→ Entries on finding words and elements:
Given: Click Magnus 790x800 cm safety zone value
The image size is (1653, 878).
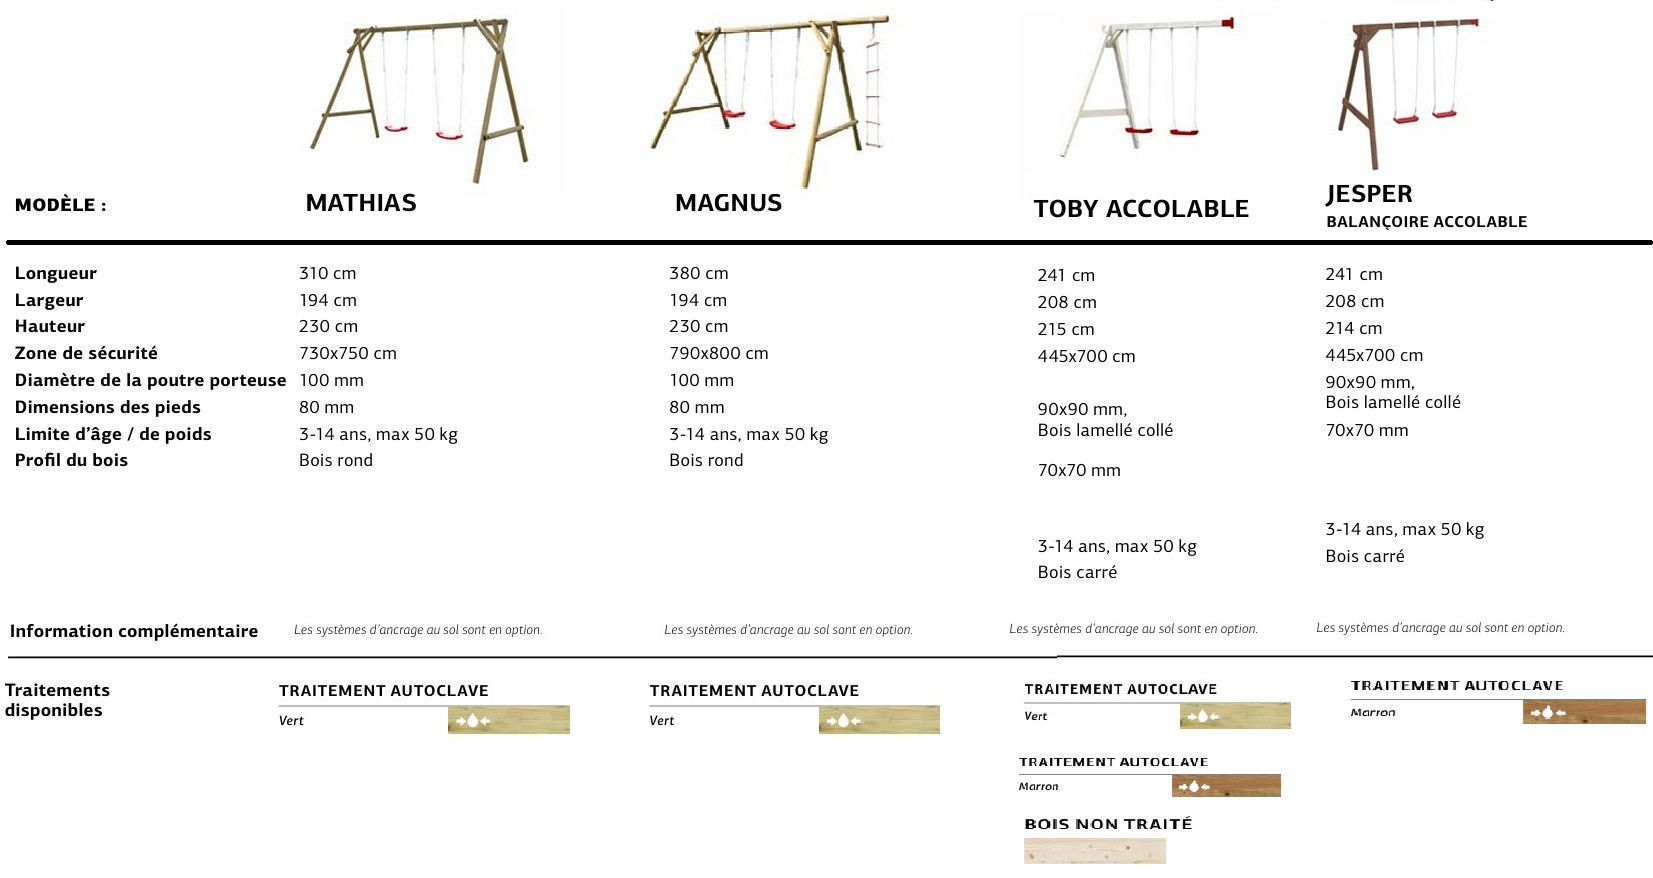Looking at the screenshot, I should [718, 353].
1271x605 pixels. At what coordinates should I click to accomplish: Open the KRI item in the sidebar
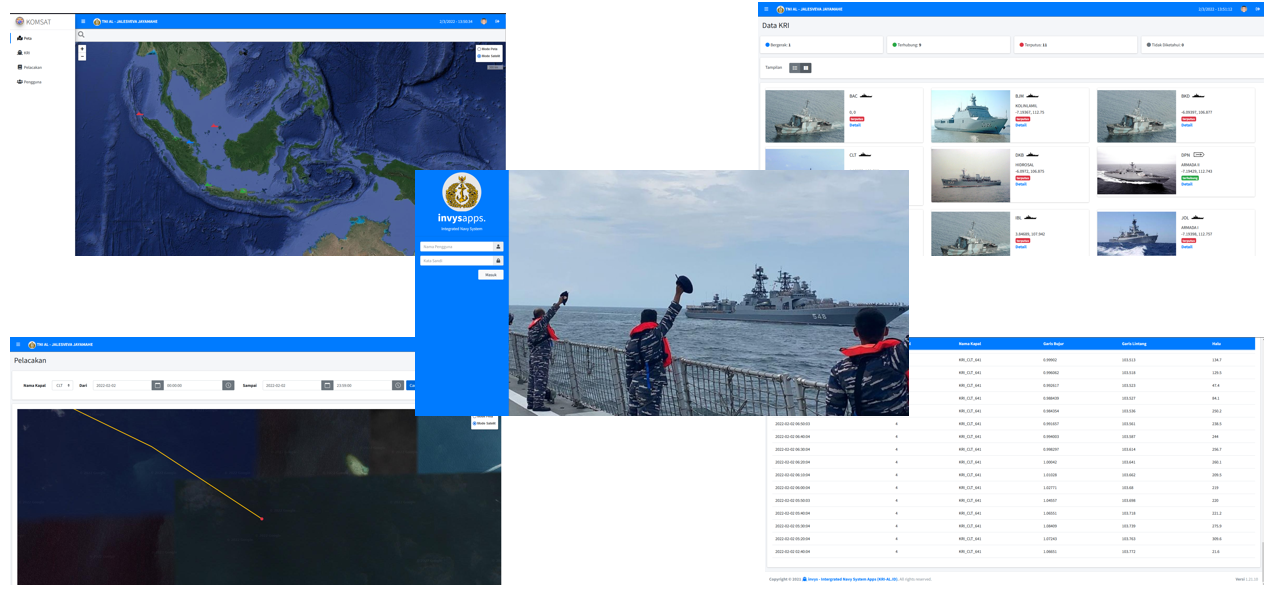tap(24, 52)
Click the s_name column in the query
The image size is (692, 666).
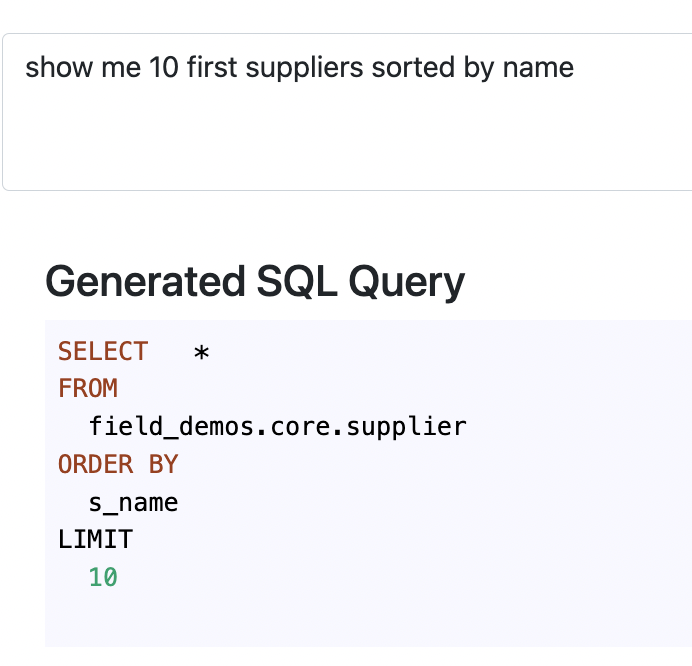click(133, 502)
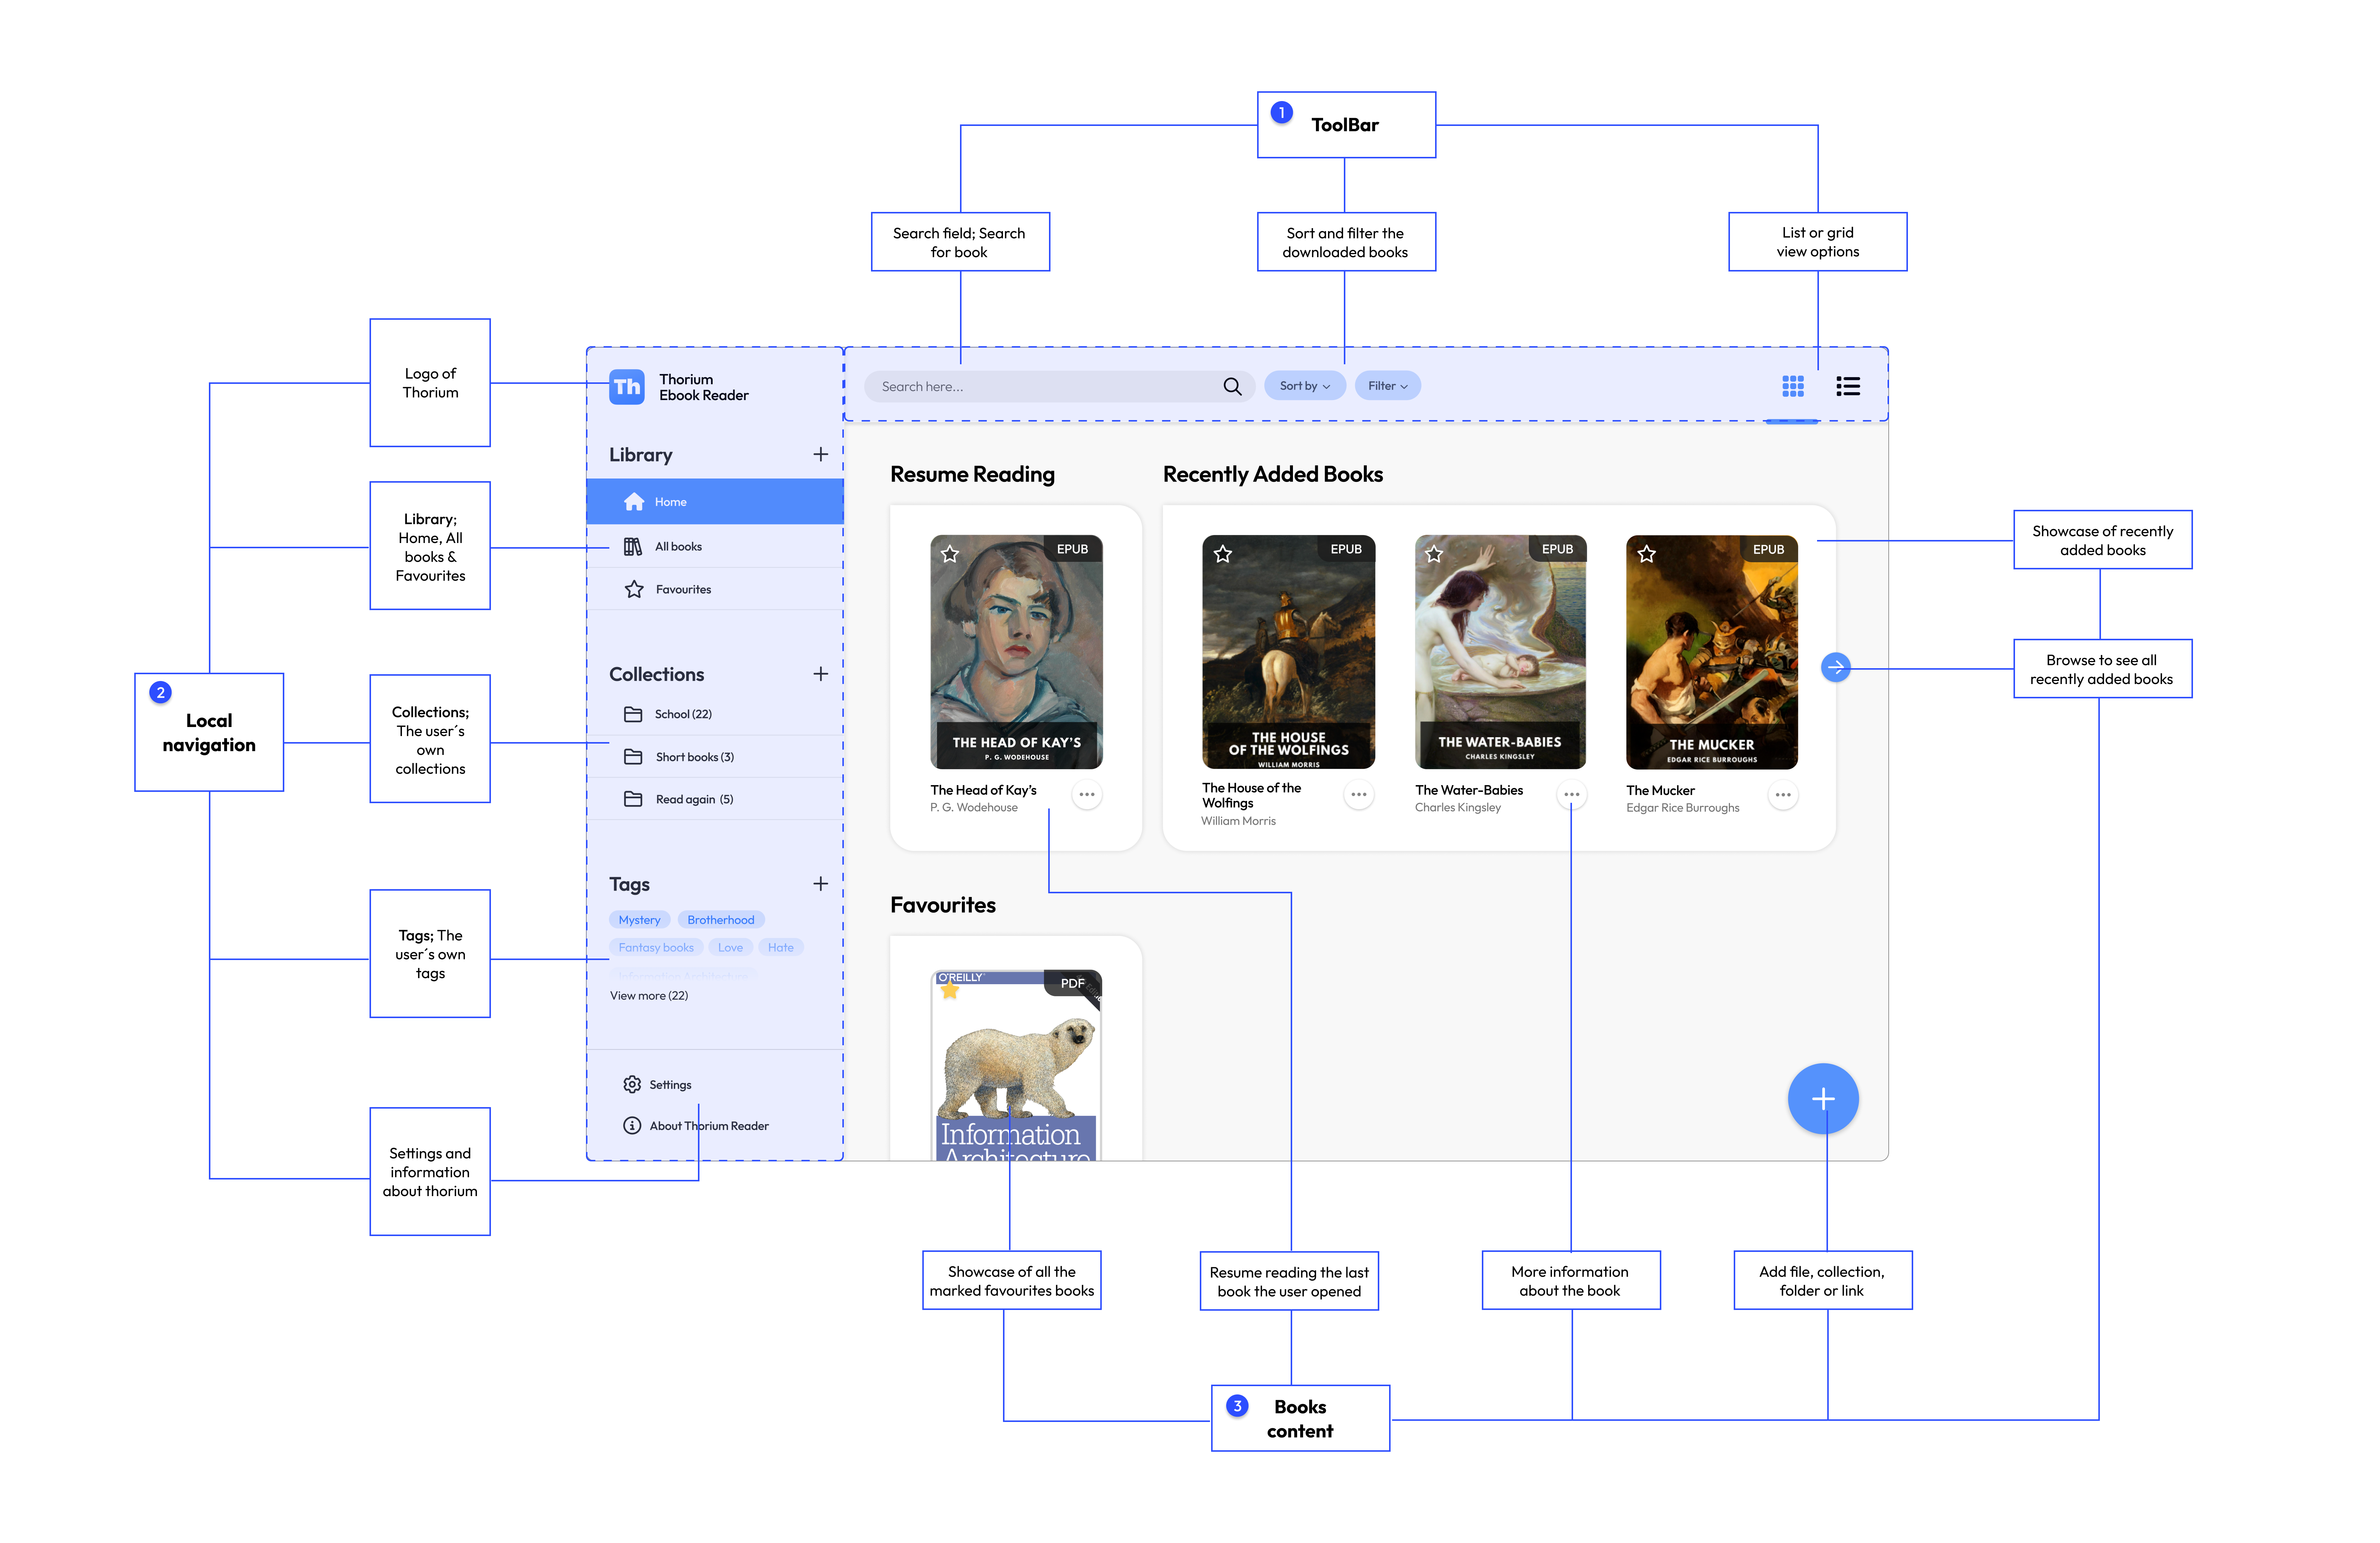The width and height of the screenshot is (2380, 1543).
Task: Click the search magnifier icon
Action: click(x=1231, y=387)
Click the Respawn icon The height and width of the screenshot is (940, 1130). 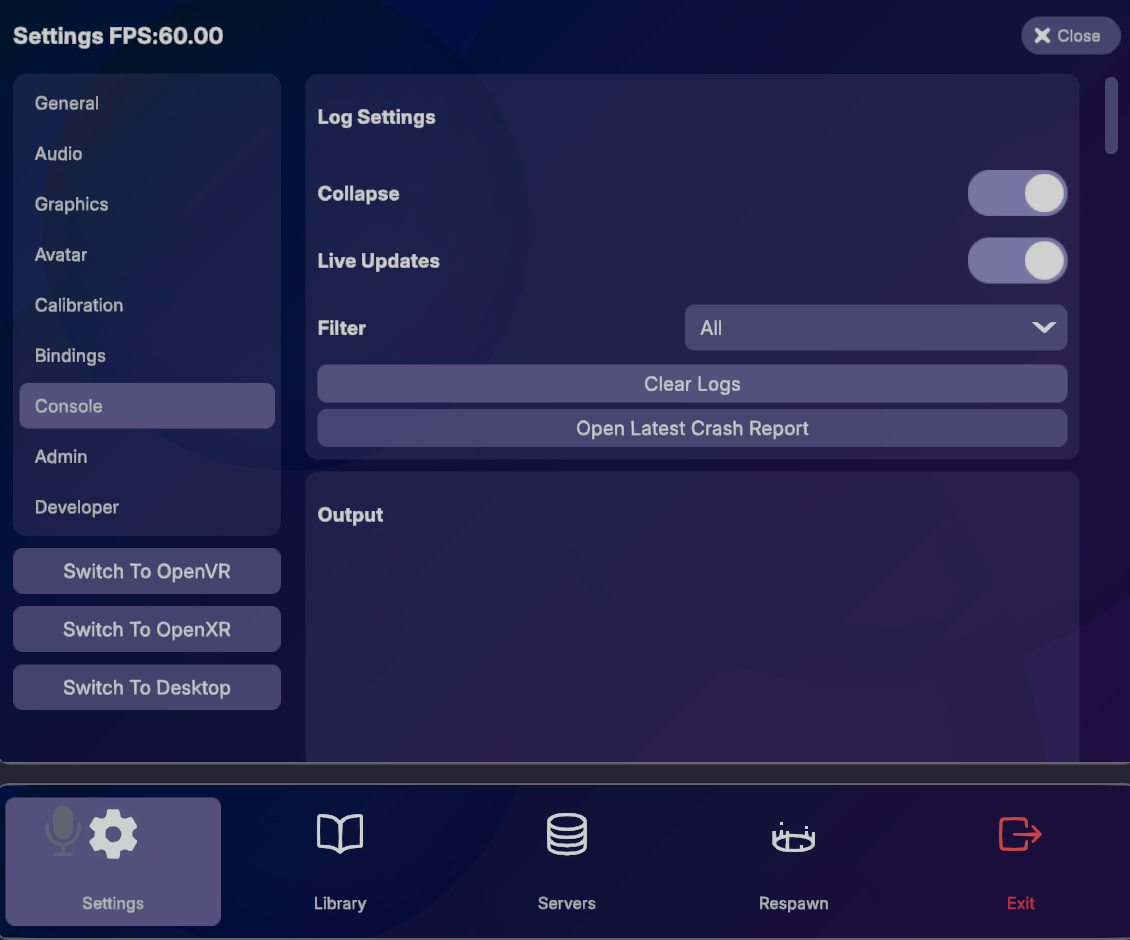(793, 834)
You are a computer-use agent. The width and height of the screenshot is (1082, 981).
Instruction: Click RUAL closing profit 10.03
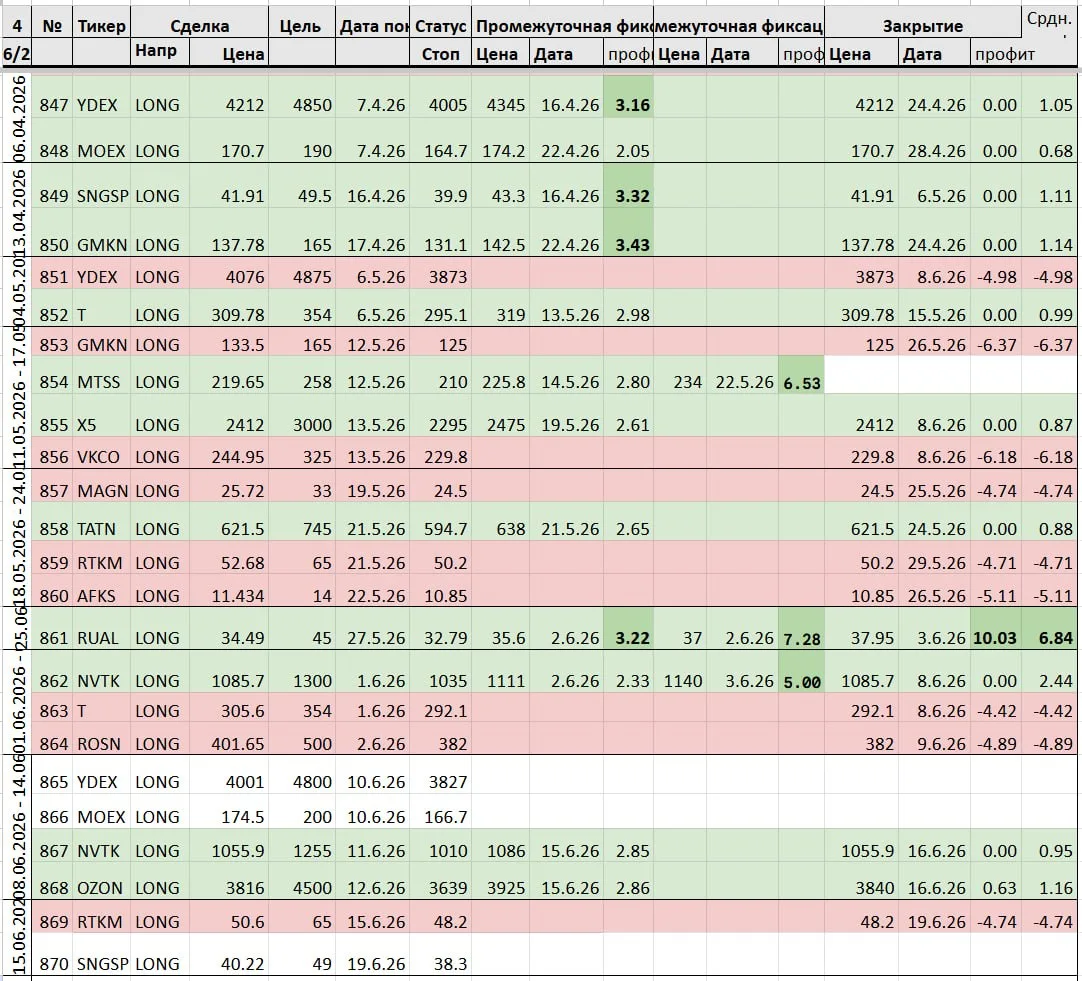(996, 638)
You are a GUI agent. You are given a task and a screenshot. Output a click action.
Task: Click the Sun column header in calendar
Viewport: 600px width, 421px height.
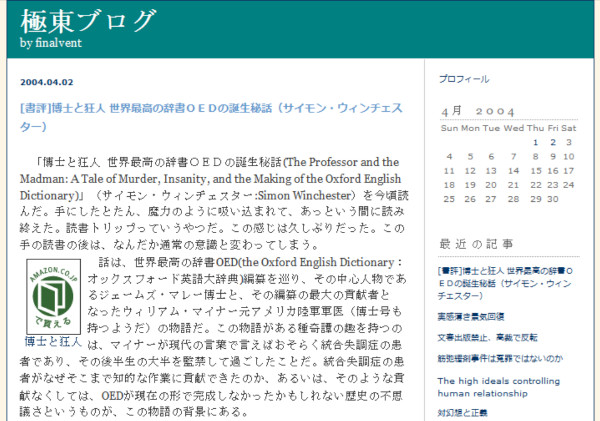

→ TASK DESCRIPTION: From the data above, gather and copy out every line that contains the word "column".

→ RESULT:
Click the s_name column in the query
Task: Click the Sun column header in calendar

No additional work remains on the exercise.